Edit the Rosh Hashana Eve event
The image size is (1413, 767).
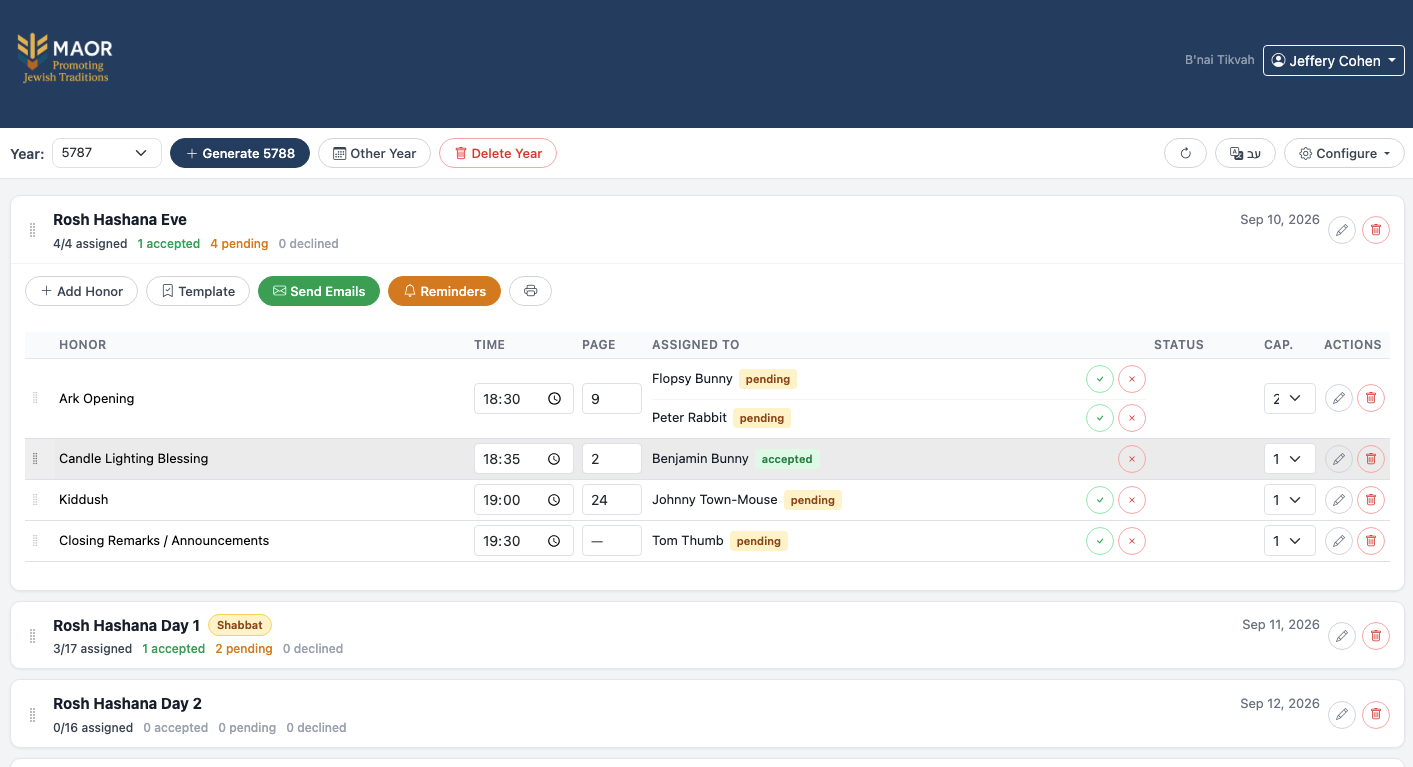[1342, 231]

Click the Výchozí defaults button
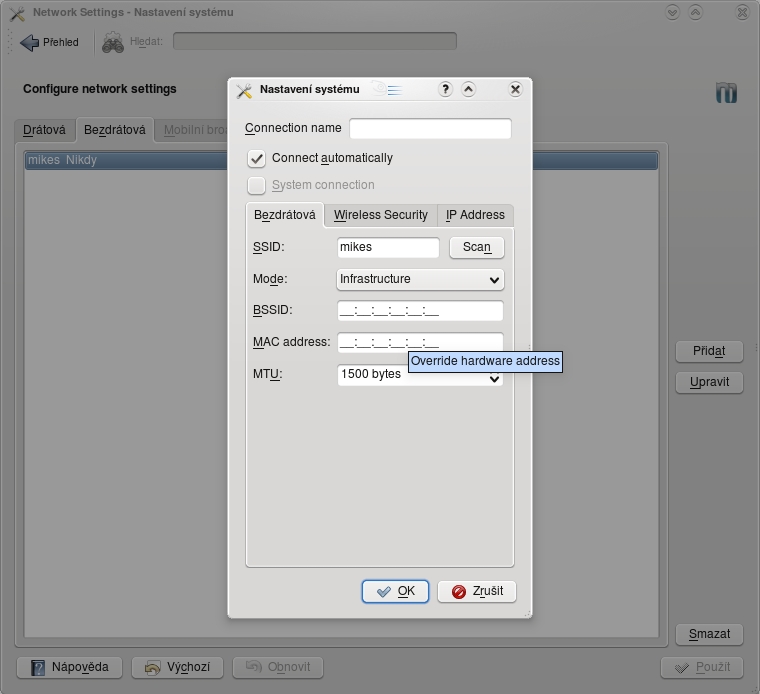[x=177, y=667]
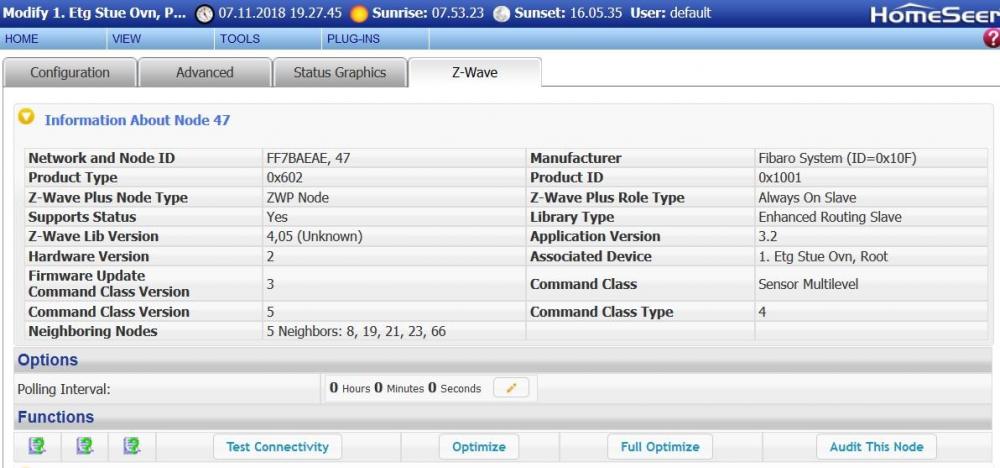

************

Please transcribe the lines from the one containing "The image size is (1413, 767)." to the last line of the listing, both included, exactly and with nothing added, leaving every picture out.

**Output for this exercise**
The image size is (1413, 767).
[1342, 231]

Click the Výchozí defaults button
[x=177, y=667]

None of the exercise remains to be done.